WATER AND LIFE: EARTH ENVIRONMENTS AND PLANETARY POSSIBILITIES


NEALSON, Kenneth, Earth Sciences, Jet Propulsion Lab, MS 183-301, 4800 Oak Grove Dr, Pasadena, CA 90109, knealson@jpl.nasa.gov

Metabolically active life is linked to (and its distribution defined by) the presence of liquid water. Thus, even the most tolerant forms of life (extremophiles) apparently reach their limit(s) of activity when liquid water is effectively removed. This can happen by high or low temperatures, high salinity, or aridity. However, there are variations on this theme that should be kept in mind in the search for life in the Universe. First, survival of low water stress is a common feature of organisms generally referred to as prokaryotes (single celled anucleate life that includes Bacteria and Archaea).
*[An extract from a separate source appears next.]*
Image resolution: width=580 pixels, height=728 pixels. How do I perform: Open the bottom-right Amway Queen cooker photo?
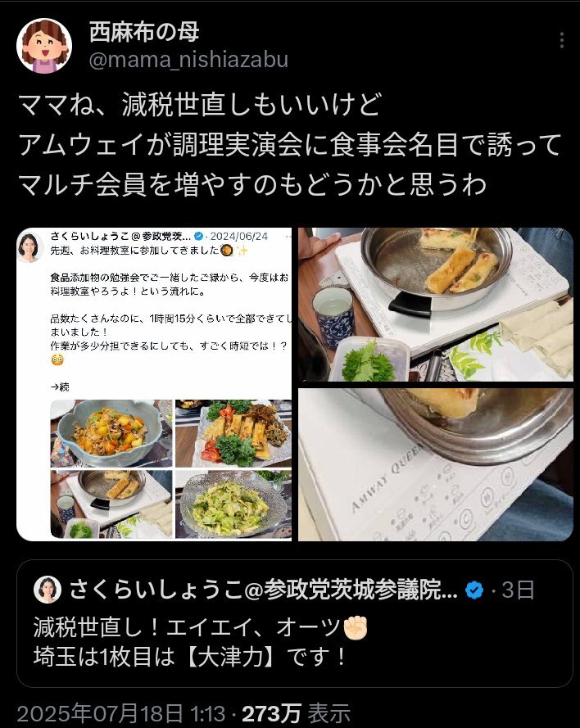click(x=436, y=465)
These “simple” organisms have few fragile parts, and adapt well to low water situations. In fact, microbiologists routinely freeze-dry bacterial cultures for long term storage. Bacterial spores, which remain viable for decades (perhaps much longer) use several molecular mechanisms to sequester water, rendering the cells resistant to heat and UV light. Second, episodic water may be sufficient for the long time existence and even prosperity of prokaryotic life. Many examples are known of earthly life that “wakes up” episodically to resume metabolic activity, repair damage that may have been incurred, and prepare for dormancy again. Of note are the Antarctic rock-dwelling (endolithic) microbes that are active for only a few days of the year. A fundamental question involving such organisms involves the upper limit of dormancy that can be endured before revival and repair are no longer possible. No well constrained numbers are available, and many factors might play into this, such as rates of amino acid racemization, or DNA damage by free radicals, in the absence of water. On the other hand, when water is present, the universal property of life to catalytically use energy sources and produce waste products (usually faster than the rate of diffusion) leads to very predictable patterns of redox nutrient distribution, perhaps the most universal biosignature on Earth. It seems inevitable that if life develops elsewhere in the presence of water, then similar patterns can be used as signatures of metabolic life, and their absence as a sign that life has not evolved to be a pervasive, metabolic part of the planet.